I have started learning Stata recently and I'm super excited to be here!
I have been following the forum as a guest and realized that its a really connected community here, so I wanted to introduce myself briefly first.
I am a master's in finance student studying in Portugal, and working as a research assistant to two truly amazing professors here. I am looking to pursue a Ph.D. afterward, so likely that I will be around for many years to come

My question is, I had appended 1620 *.csv files to form a *.dta. But the total size of the *.csv files was 2.5GB whereas the newly formed *.dta is about 20GB, despite I dropped some variables. If I simply export the *.dta as a *.csv and then imported it and saved as a *.dta and file become only 1.2GB. Considering that both of those files should contain the same information, I don't understand how can the size vary so much. Is there something wrong with my code, or is that a normal feature of *.dta file type?

Thank you!

The code I used to convert *.csv to *.dta:
Code:
clear
clear matrix
local dir "E:\Research\"
cd "`dir'\input"
set more off

local folderlist : dir . dirs "*"
foreach folder of local folderlist {
    
mkdir "`dir'temp\\`folder'\\"
local csvlist : dir "`dir'\input/`folder'" files"*.csv"

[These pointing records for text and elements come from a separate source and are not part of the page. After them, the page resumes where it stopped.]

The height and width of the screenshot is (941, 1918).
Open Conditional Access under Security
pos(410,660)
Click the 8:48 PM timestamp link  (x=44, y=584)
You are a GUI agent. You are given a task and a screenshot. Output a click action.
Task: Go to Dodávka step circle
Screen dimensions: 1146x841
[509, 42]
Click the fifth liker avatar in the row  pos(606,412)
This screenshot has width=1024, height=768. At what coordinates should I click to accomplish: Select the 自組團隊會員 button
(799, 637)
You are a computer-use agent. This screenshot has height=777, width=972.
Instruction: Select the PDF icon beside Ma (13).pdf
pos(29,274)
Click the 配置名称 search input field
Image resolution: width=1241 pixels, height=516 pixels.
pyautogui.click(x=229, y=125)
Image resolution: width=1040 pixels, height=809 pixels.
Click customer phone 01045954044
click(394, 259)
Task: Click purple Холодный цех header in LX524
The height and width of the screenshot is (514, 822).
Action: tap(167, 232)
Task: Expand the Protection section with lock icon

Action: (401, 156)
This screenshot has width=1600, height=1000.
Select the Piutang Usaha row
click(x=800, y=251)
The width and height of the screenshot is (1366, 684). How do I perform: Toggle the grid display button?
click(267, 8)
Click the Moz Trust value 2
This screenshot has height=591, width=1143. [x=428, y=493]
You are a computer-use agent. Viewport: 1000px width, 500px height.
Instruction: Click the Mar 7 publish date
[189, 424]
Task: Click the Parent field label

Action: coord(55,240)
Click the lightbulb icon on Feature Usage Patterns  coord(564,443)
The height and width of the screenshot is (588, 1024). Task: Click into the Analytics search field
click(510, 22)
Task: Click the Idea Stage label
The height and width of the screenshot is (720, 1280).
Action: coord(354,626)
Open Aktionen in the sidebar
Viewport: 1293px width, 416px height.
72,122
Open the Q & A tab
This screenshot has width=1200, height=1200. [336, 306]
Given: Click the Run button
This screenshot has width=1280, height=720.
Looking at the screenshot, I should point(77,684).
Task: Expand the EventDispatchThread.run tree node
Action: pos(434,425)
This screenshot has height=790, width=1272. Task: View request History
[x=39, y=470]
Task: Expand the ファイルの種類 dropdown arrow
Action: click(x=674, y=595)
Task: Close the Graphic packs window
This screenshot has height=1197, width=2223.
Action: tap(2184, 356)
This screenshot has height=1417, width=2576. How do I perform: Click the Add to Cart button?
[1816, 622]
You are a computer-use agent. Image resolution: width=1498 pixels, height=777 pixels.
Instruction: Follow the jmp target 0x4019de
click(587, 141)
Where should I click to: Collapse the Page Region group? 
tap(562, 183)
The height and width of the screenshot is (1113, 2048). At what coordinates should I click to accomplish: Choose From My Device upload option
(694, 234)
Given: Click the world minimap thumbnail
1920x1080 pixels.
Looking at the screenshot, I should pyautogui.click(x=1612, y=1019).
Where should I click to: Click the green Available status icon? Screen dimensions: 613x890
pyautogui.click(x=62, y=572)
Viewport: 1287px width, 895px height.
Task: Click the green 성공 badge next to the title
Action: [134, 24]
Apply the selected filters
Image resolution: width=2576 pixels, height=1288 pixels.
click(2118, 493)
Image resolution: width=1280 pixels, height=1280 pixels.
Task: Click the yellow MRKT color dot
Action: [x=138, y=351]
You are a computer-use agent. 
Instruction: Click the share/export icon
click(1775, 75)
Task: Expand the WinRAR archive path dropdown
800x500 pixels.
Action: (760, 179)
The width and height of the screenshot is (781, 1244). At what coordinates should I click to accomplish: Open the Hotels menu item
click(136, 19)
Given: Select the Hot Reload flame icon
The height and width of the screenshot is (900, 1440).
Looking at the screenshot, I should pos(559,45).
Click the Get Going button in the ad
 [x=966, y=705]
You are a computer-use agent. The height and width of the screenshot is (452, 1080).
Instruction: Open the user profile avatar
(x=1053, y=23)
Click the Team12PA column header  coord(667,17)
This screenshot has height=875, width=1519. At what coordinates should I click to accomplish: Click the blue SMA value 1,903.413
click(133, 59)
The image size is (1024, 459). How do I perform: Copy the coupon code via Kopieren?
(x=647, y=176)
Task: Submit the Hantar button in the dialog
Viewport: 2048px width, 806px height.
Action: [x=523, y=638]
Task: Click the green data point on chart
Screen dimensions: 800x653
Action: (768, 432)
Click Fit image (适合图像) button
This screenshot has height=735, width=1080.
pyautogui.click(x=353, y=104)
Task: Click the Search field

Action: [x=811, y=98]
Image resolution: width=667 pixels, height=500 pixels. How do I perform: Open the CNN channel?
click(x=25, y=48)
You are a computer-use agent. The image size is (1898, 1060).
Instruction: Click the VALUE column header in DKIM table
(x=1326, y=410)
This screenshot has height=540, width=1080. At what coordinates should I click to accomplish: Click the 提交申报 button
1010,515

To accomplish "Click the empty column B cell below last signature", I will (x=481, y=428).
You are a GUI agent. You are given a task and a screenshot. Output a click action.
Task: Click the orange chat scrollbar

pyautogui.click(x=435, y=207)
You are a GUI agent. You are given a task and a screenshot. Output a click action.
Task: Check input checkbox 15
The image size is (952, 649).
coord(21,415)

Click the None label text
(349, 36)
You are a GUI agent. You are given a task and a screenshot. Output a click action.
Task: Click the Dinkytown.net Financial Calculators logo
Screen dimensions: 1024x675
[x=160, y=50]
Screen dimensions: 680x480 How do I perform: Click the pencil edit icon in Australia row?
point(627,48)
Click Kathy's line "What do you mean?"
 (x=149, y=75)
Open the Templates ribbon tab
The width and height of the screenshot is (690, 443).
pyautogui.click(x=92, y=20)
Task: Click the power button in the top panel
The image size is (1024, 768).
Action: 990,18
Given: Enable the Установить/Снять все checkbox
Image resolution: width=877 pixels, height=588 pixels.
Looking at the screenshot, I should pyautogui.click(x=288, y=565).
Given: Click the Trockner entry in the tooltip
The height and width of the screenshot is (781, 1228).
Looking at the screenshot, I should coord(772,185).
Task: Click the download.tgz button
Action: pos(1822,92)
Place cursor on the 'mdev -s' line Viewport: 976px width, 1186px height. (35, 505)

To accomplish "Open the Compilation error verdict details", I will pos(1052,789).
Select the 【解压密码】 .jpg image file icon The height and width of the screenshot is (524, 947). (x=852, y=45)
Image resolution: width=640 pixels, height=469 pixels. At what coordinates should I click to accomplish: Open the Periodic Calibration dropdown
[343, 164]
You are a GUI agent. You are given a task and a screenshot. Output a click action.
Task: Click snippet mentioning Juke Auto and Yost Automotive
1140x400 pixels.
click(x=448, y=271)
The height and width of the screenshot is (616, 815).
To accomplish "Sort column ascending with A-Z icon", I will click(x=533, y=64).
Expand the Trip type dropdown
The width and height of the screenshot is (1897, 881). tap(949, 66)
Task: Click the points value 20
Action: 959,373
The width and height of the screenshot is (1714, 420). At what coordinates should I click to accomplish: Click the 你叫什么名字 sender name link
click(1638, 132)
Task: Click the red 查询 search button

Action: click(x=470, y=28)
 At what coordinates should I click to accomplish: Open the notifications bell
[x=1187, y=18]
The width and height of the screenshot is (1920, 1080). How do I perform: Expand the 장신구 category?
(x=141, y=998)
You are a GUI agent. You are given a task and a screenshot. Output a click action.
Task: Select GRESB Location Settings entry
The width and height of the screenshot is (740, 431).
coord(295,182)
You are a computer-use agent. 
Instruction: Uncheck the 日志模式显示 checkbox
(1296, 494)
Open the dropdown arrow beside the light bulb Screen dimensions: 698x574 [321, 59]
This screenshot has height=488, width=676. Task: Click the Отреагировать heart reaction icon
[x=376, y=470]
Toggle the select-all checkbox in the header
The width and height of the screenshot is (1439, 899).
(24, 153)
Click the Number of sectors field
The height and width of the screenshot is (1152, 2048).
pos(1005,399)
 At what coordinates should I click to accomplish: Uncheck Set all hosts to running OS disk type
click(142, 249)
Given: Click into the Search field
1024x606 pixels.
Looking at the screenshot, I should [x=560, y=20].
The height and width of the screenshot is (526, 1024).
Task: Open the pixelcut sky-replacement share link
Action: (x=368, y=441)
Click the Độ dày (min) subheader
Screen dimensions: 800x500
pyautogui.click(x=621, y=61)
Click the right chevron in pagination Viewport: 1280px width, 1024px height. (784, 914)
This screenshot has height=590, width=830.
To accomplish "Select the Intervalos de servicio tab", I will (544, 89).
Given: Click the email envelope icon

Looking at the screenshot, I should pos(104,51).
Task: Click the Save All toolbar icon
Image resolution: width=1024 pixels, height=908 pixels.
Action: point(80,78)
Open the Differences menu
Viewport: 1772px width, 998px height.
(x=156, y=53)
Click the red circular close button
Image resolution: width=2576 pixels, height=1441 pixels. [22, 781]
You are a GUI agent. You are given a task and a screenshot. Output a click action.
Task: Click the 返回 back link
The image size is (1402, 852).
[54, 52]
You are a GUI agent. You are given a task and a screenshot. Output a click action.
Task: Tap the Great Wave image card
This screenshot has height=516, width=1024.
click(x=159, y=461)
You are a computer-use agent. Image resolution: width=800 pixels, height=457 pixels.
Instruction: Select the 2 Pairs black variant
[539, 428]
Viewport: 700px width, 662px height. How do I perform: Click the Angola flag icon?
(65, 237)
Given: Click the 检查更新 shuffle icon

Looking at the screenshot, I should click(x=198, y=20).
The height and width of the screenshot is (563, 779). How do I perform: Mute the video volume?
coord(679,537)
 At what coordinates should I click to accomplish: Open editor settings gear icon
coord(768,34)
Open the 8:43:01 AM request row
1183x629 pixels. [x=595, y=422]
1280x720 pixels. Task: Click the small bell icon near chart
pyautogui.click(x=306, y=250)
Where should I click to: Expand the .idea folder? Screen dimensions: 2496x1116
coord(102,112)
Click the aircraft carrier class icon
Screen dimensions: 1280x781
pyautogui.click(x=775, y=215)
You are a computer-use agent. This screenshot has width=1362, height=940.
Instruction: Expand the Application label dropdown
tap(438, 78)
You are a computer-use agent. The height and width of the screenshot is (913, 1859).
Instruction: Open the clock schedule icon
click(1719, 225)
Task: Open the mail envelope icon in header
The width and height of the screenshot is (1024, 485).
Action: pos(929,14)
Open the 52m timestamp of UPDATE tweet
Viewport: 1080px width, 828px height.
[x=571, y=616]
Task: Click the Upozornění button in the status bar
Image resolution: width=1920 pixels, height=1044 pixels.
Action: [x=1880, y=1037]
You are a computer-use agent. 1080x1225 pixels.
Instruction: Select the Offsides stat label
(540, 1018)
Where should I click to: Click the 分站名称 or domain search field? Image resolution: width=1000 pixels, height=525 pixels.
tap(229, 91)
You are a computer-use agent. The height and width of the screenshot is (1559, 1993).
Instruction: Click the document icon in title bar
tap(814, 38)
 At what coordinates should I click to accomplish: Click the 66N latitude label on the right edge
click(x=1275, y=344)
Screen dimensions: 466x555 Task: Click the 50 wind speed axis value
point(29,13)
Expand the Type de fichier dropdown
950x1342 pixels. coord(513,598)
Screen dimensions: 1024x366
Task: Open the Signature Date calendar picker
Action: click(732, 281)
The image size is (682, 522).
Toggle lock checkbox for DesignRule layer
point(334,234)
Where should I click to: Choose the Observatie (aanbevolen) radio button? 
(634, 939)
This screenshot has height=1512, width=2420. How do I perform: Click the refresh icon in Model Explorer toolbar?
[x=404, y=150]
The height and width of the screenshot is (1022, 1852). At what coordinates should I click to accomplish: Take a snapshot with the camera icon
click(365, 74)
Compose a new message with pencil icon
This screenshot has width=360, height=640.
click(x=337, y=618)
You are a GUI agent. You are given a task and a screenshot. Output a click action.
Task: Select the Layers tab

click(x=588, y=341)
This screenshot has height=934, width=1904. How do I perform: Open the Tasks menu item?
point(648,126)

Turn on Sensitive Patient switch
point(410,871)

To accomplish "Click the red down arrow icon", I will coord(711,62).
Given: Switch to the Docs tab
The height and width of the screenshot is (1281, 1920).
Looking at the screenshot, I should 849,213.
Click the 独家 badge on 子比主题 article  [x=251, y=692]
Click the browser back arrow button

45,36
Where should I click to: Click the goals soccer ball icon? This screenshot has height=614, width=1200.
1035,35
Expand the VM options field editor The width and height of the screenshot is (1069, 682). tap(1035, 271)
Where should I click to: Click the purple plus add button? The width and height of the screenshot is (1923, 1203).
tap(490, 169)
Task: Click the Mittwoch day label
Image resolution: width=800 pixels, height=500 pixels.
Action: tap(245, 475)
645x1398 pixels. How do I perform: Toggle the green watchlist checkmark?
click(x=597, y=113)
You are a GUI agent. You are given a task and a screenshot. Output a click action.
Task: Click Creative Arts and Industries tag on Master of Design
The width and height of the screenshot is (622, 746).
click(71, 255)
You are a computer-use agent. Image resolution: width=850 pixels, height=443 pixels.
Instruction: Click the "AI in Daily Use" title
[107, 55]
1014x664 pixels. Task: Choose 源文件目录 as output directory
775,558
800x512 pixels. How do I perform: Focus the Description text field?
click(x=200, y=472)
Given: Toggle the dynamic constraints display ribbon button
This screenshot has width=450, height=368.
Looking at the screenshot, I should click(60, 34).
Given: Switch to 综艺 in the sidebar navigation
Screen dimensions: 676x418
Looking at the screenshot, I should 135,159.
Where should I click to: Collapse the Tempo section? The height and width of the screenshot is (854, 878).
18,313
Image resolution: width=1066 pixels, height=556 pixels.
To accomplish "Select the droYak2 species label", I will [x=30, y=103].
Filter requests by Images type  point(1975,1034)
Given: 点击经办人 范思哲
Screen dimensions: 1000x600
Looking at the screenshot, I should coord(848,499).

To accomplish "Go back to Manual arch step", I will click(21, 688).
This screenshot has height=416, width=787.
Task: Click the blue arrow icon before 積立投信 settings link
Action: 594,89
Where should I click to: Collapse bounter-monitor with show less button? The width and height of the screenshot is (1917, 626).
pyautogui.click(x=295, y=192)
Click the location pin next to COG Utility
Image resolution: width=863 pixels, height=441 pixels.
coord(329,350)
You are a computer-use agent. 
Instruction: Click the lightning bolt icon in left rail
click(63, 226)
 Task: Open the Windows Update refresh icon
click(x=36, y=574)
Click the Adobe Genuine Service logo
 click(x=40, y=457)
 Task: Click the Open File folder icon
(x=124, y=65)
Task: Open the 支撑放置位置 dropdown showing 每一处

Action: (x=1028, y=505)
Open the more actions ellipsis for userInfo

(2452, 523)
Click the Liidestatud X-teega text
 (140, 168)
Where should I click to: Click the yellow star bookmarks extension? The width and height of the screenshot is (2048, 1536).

foreach file of local csvlist {
drop _all
insheet using "`dir'input\\`folder'\\`file'", clear
drop v1
drop v2
drop v3
drop v4
drop v5
local outfile = subinstr("`dir'\temp\\`folder'\\`file'",".csv","",.)
save "`outfile'", replace
}

**csv to dta conversion is done at this point
}

cd "`dir'\output"

save Database, emptyok
cd "`dir'\temp"

local folderlist : dir . dirs "*"
foreach folder of local folderlist {
local filelist: dir "`dir'\temp/`folder'" files"*.dta"
foreach file of local filelist {
  cd "`dir'\temp/`folder'"
  use `"`file'"', clear
  di `"`file'"'
  gen source = `"`file'"'
  cd "`dir'\output"
  append using Database
  save Database, replace
}
use Database
drop source
duplicates list id
duplicates drop id, force
save Database, replace

The code I used to convert *.dta to *.csv and then back to *.dta:
Code:
clear
clear matrix

local dir "C:\RA\Week 8\Database v1.1 Lean"
use "`dir'\input\Database.dta"
export delimited using "`dir'\temp\Database.csv", replace
import delimited "`dir'\temp\Database.csv",varnames(1) clear 
save "`dir'\output\Database v1.1.dta"